Leukocyte RNA Purification Kit - Frequently Asked Questions

  1. Why am I experiencing poor RNA recovery?
    1. Incomplete lysis of leukocytes - Ensure that the appropriate amount of Binding Solution was used to lyse the leukocyte pellet.
    2. Lysis of red blood cells was incomplete - Ensure that the blood sample is collected with the appropriate amount of EDTA, which will prevent coagulation of the red blood cells and allow for proper lysis. Also check that the appropriate amount of RBC Lysis Buffer is added to the blood sample, and that it is mixed and incubated properly.
    3. Ethanol was not added to the lysate - Ensure that 200 µL of 95-100% ethanol is added to the lysate before binding to the column.
    4. Ethanol was not added to the Wash Solution - Ensure that 50 mL of 95% ethanol is added to the supplied Wash Solution prior to use.
    5. An alternative elution solution was used - It is recommended that the Elution Buffer supplied with this kit be used for maximum RNA recovery.

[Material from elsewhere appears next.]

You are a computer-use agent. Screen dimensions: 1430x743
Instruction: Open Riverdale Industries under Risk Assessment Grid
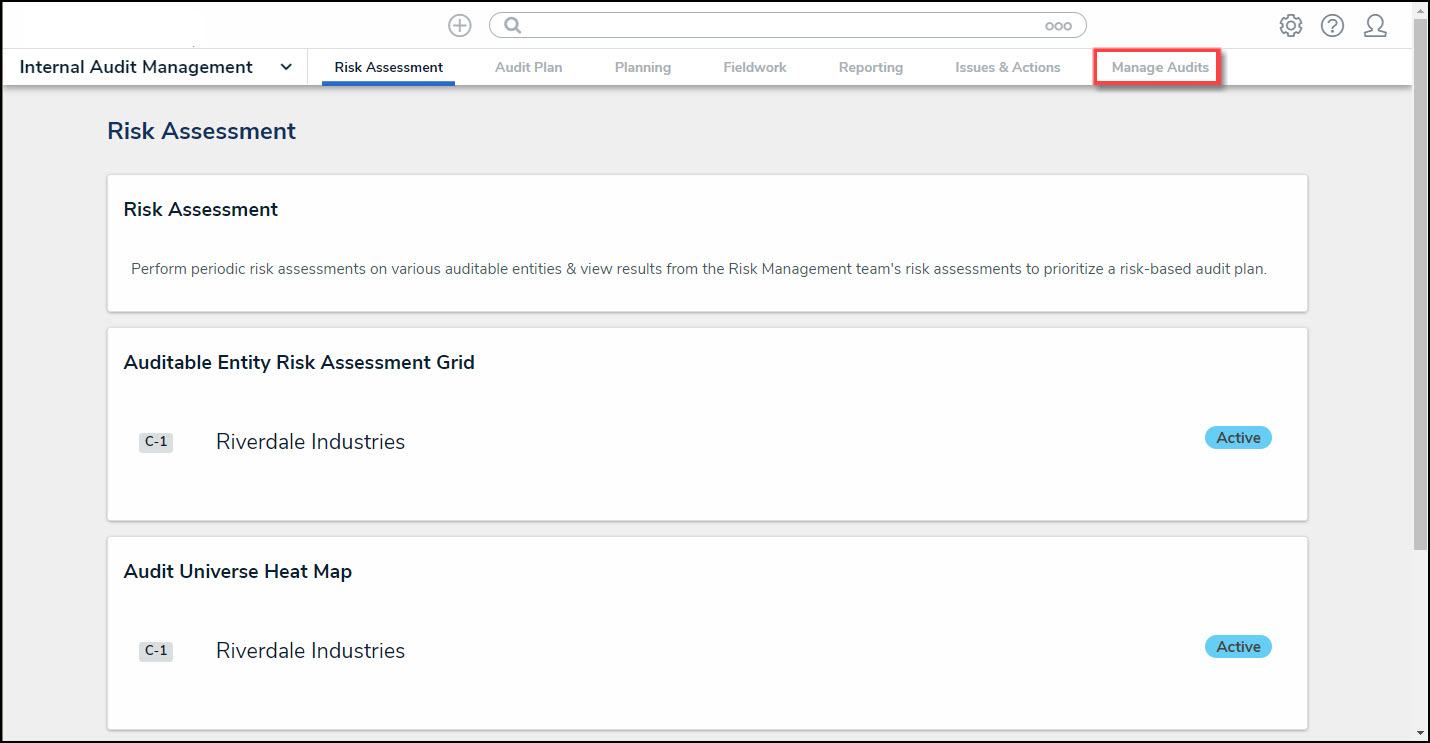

    6. The column has become clogged - Do not exceed 2 mL of blood or 3 x 106 leukocytes per column. The amount of blood used may need to be decreased if the column shows clogging below the recommended level. See also “Clogged Column” below.
       
  2. Why has my column become clogged?
    1. lysis of leukocytes - Ensure that the appropriate amount of Binding Solution was used to lyse the leukocyte pellet.
    2. Lysis of red blood cells was incomplete - Ensure that the blood sample is collected with the appropriate amount of EDTA, which will prevent coagulation of the red blood cells and allow for proper lysis. Improperly lysed red blood cells will clog the column.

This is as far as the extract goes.